His work as a commercial artist has been published in dozens of venues such as Western Horseman Magazine and Cabela’s Hunting Catalog.
Boyce moved to Nevada in 1972, and he won widespread recognition in the Silver State in 1987 when he won a contest to design the Nevada Trout Stamp.
The recognition came as Boyce was grinding out a daily schedule of 25 cold calls a day to potential commercial art clients as he went back to work after losing his retirement nest egg.
Harriet Boyce provided the marketing know-how, paying particular attention to the creation of a brand identity for Boyce’s artistic creations.
“She was exactly what I needed,” Boyce says. “Most artists don’t know how to market, and they don’t have anyone to do their marketing for them.”
Harriet Boyce helped her artist husband find new markets through publication of two volumes entitled “The Other Nevada” as well as sales of prints.
Since the death of his wife, the marketing of Boyce’s work has fallen to his daughter, Kathy Boyce, a real estate investor who’s moving into an additional career as a marketer of fine art.

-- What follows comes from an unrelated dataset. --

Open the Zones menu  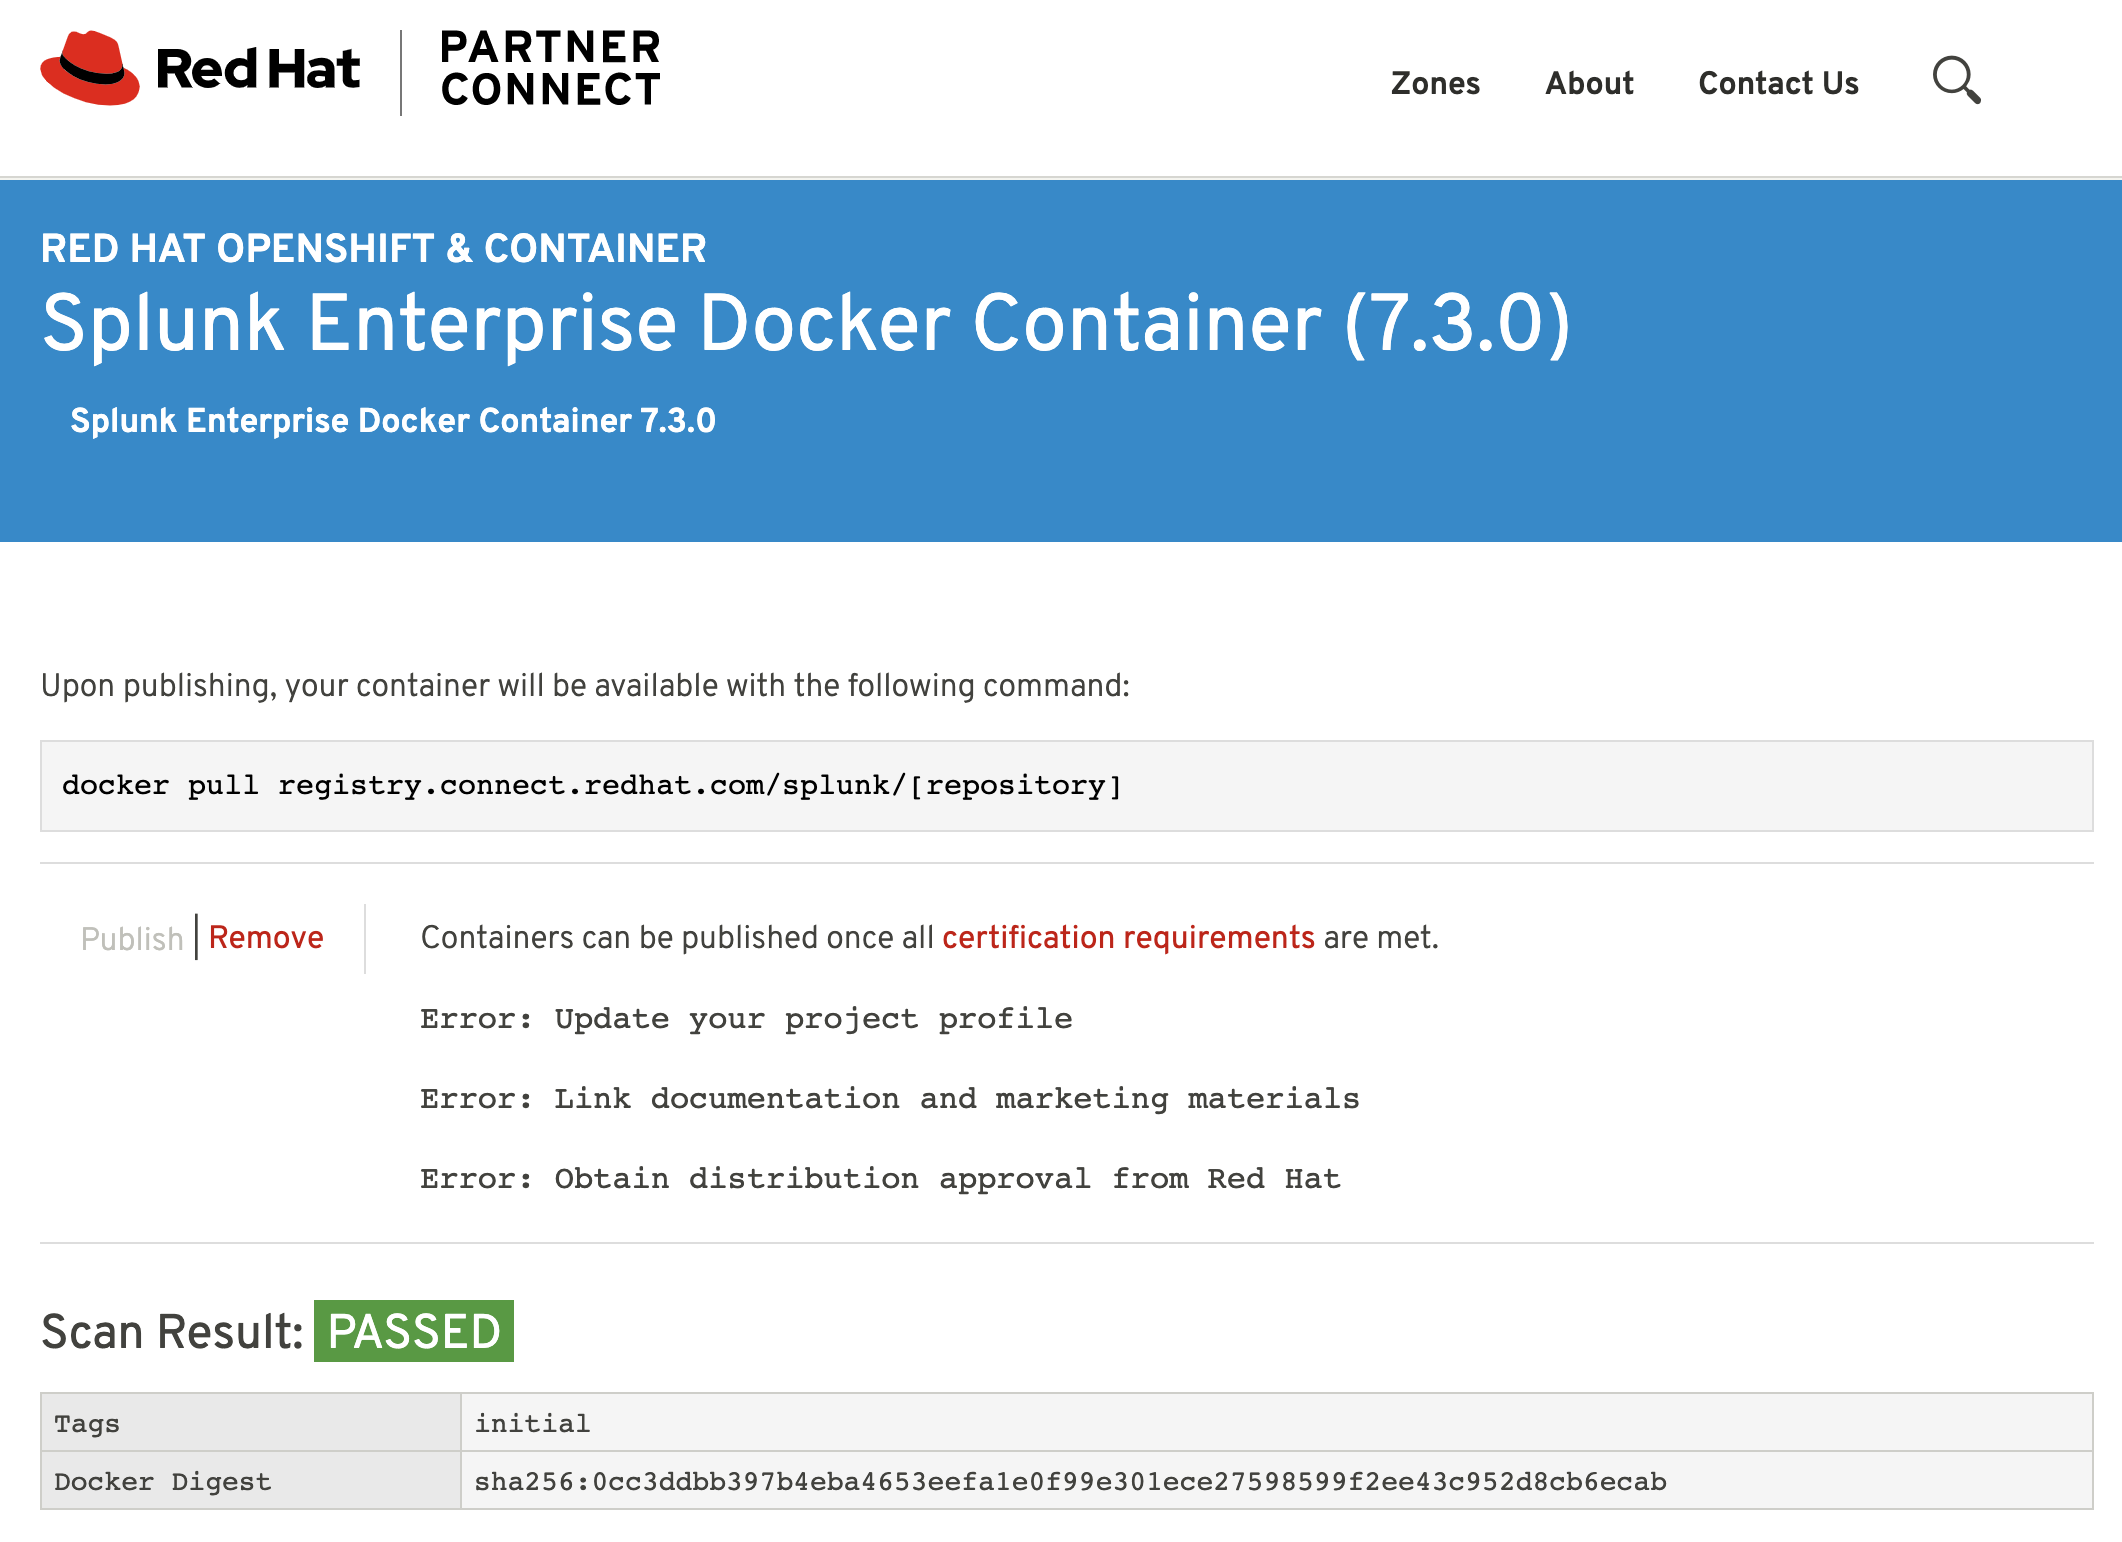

“She inherited her mother’s genes,” says Boyce.
The marketing moxie of the women in his life allows Boyce the freedom to experiment with new approaches to his art.
Long known for the use of elements of Nevada’s landscape to create carefully composed paintings — look for the use of triangles or rounded surfaces in the work that’s displayed in offices throughout the region — Boyce today is working in a highly simplified style inspired by calligraphy.
And he has an abundance of other concepts he wants to try.
“I need about two more lifetimes to do everything that I want to do,” he says.